*The request:* Return the full comment thread on computer science education below, word for word.

Sigh. Doomed. Doomed I say. We are utterly doomed. He didn’t even know what the dinosaur book was — one of the fundamental texts of computer software engineering. They taught no — zero — software engineering courses at CalPoly, apparently. It was all abstract mathematical theory. SIGH!

10 Bryan { 10.01.14 at 12:18 am }

Sounds like he was being prepared to be a quant, not an IT guy. Abstract theory is useful, but someone has to create the code to use it. Most of the people involved in the creation of COBOL were mathematicians, but they learned to branch out.

It almost appears that they are so interested in being on the cutting edge that they are ignoring the firm foundation needed to keep from falling off. I was working in the field for quite a while before I went back and got the appropriate degree to make HR happy. The ‘kids’ in my classes had very little historical knowledge of hardware or software, and little actual knowledge of how a computer functions. It isn’t absolutely necessary, but it sure makes debugging odd errors easier.

11 Badtux { 10.01.14 at 11:10 am }

Anybody who read the dinosaur book (of which I am talking about, naturally, The Mythical Man-Month) would have predicted the fiasco that was healthcare.gov. The classics are the classics *because* they remain relevant, not because they’re old. I was lucky to attend a middle-tier university that tried to strike a balance between theory and practice. But that was then, and this is now. One of my office-mates is attending a middle-tier university which is graduating Computer Science grads who can’t program *at all*. WTF?! Only reason he’s attending is because he wants the sheepskin to satisfy future HR drones, he’s actually been in the field for some years now. The disdain he has for his fellow students and for his professors is palpable.

12 Bryan { 10.01.14 at 10:36 pm }

Theory is useful and vital for future developments, but if you want a job, you have to be able to do something that a business needs – like write programs to deal with the goal of the business. I took my courses at night, so most of my instructors were adjuncts who spent their days working in the field locally. They not only taught courses, they were also a source of job referrals if their company needed people. At least a few of the programming ‘exercises’ smelled like something that they were working on and needed a fresh approach to the solution.

*Given data:*

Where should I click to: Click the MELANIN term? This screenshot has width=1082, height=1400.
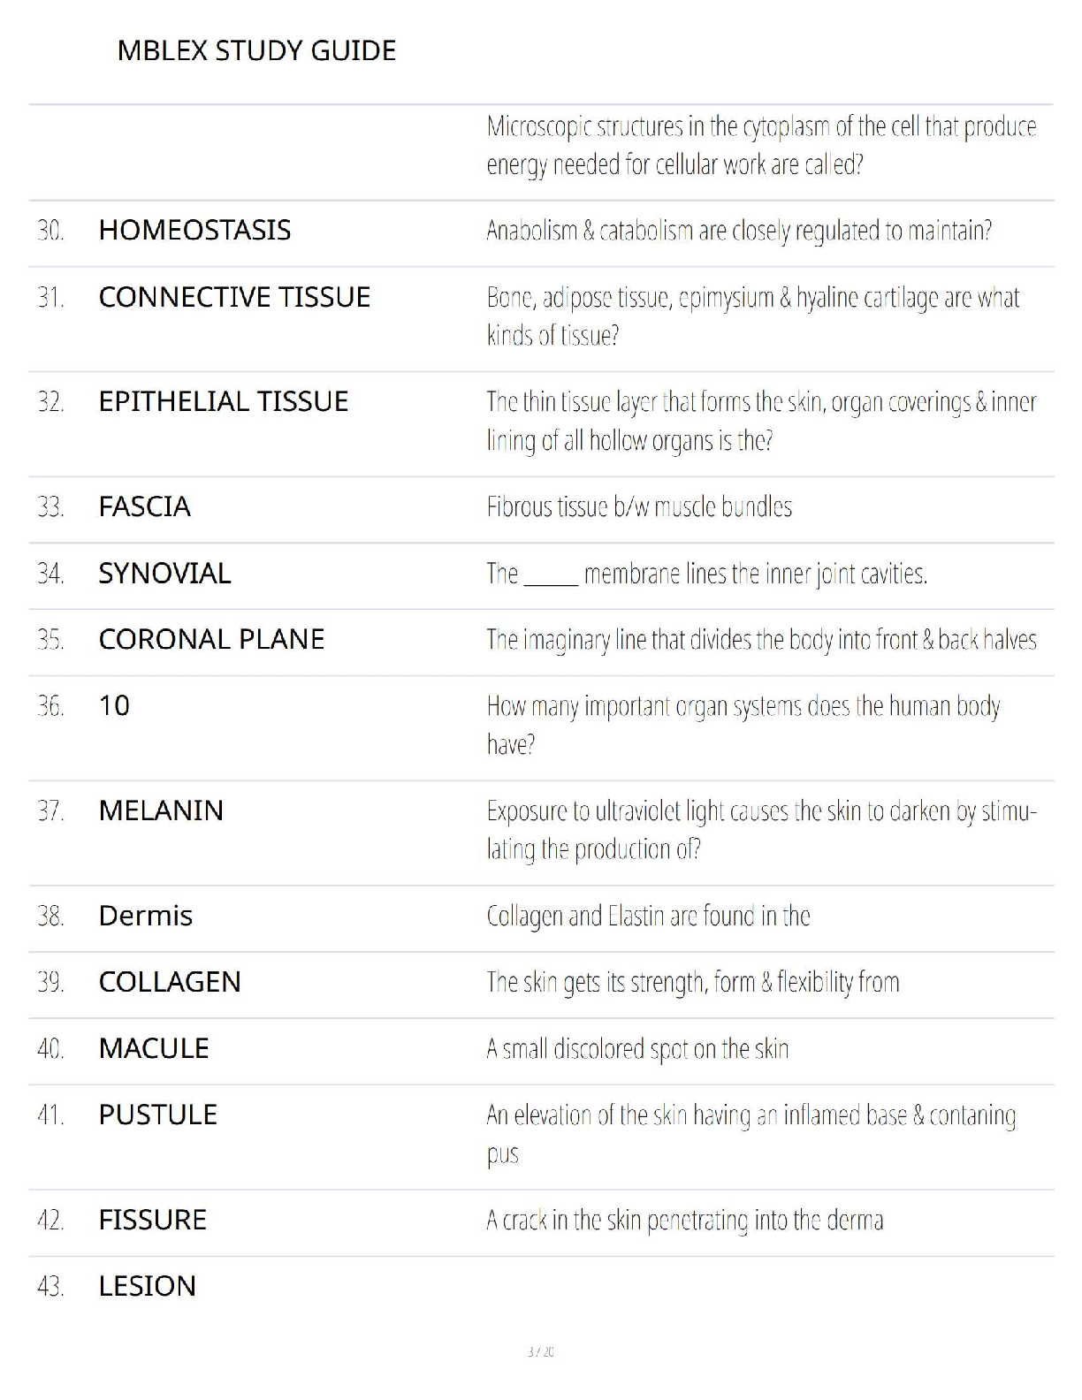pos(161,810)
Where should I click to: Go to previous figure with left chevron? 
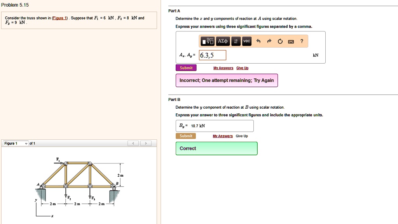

---

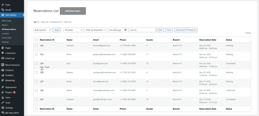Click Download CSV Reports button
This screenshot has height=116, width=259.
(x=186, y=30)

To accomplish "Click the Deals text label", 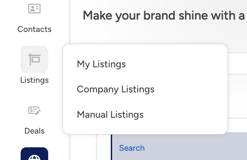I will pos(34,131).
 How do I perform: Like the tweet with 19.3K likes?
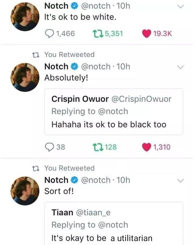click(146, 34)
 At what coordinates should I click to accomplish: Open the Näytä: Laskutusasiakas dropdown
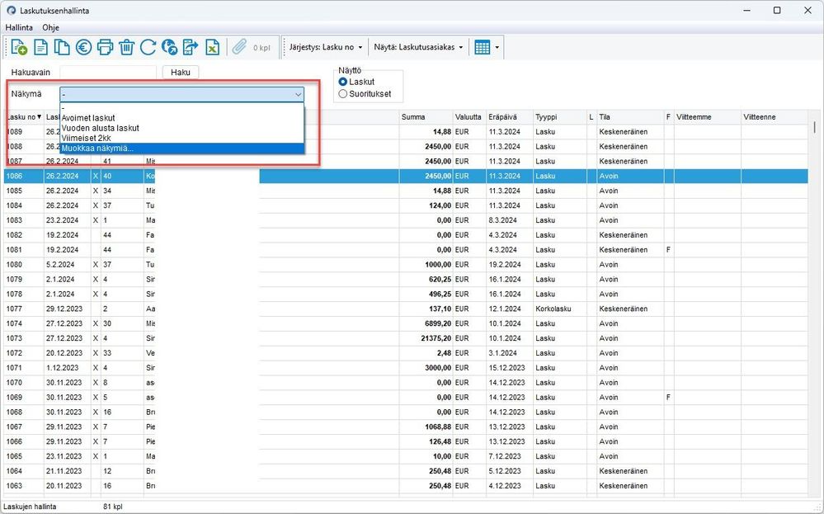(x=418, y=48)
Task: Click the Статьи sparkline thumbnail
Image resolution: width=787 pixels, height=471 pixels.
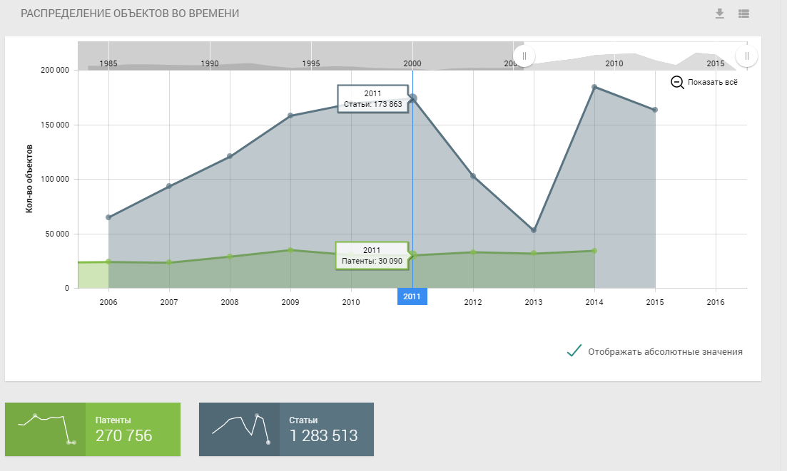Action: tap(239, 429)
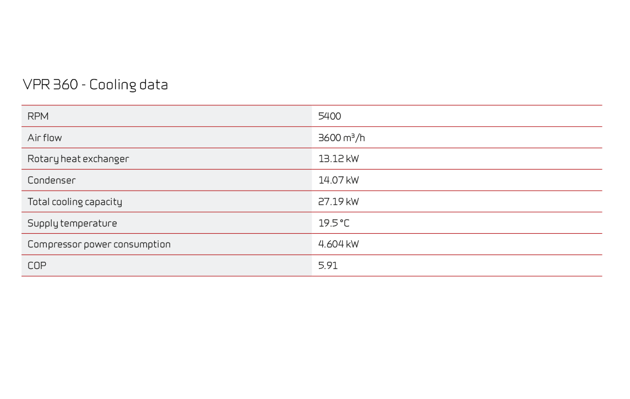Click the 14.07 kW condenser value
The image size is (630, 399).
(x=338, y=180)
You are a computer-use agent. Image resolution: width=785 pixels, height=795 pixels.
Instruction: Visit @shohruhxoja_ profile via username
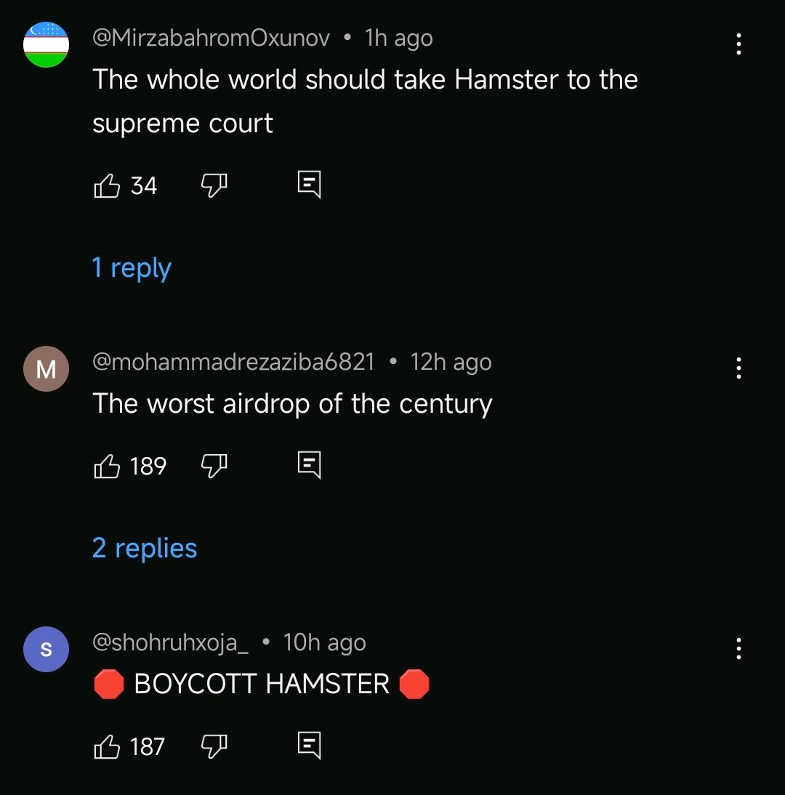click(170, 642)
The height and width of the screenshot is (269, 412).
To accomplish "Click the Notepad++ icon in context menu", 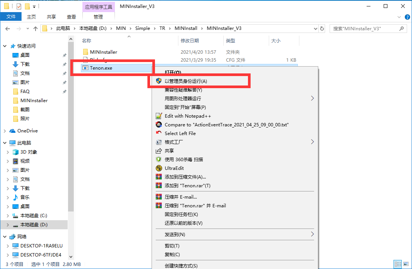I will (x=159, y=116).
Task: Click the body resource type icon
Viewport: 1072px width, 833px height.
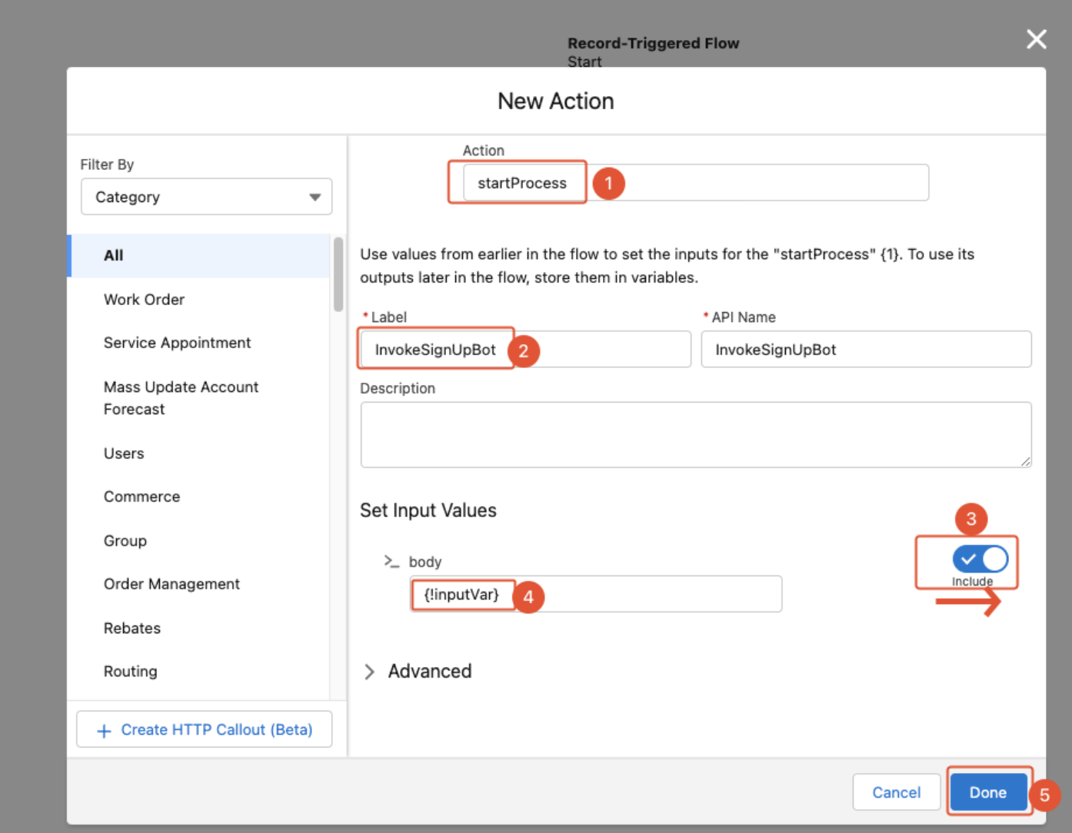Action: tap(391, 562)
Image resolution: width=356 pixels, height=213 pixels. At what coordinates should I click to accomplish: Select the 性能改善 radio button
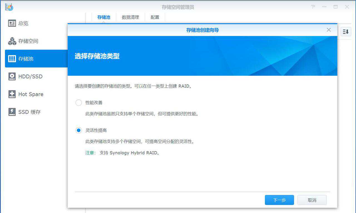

*Written solution:*
Sigh. Doomed. Doomed I say. We are utterly doomed. He didn’t even know what the dinosaur book was — one of the fundamental texts of computer software engineering. They taught no — zero — software engineering courses at CalPoly, apparently. It was all abstract mathematical theory. SIGH!

10 Bryan { 10.01.14 at 12:18 am }

Sounds like he was being prepared to be a quant, not an IT guy. Abstract theory is useful, but someone has to create the code to use it. Most of the people involved in the creation of COBOL were mathematicians, but they learned to branch out.

It almost appears that they are so interested in being on the cutting edge that they are ignoring the firm foundation needed to keep from falling off. I was working in the field for quite a while before I went back and got the appropriate degree to make HR happy. The ‘kids’ in my classes had very little historical knowledge of hardware or software, and little actual knowledge of how a computer functions. It isn’t absolutely necessary, but it sure makes debugging odd errors easier.

11 Badtux { 10.01.14 at 11:10 am }

Anybody who read the dinosaur book (of which I am talking about, naturally, The Mythical Man-Month) would have predicted the fiasco that was healthcare.gov. The classics are the classics *because* they remain relevant, not because they’re old. I was lucky to attend a middle-tier university that tried to strike a balance between theory and practice. But that was then, and this is now. One of my office-mates is attending a middle-tier university which is graduating Computer Science grads who can’t program *at all*. WTF?! Only reason he’s attending is because he wants the sheepskin to satisfy future HR drones, he’s actually been in the field for some years now. The disdain he has for his fellow students and for his professors is palpable.

12 Bryan { 10.01.14 at 10:36 pm }

Theory is useful and vital for future developments, but if you want a job, you have to be able to do something that a business needs – like write programs to deal with the goal of the business. I took my courses at night, so most of my instructors were adjuncts who spent their days working in the field locally. They not only taught courses, they were also a source of job referrals if their company needed people. At least a few of the programming ‘exercises’ smelled like something that they were working on and needed a fresh approach to the solution.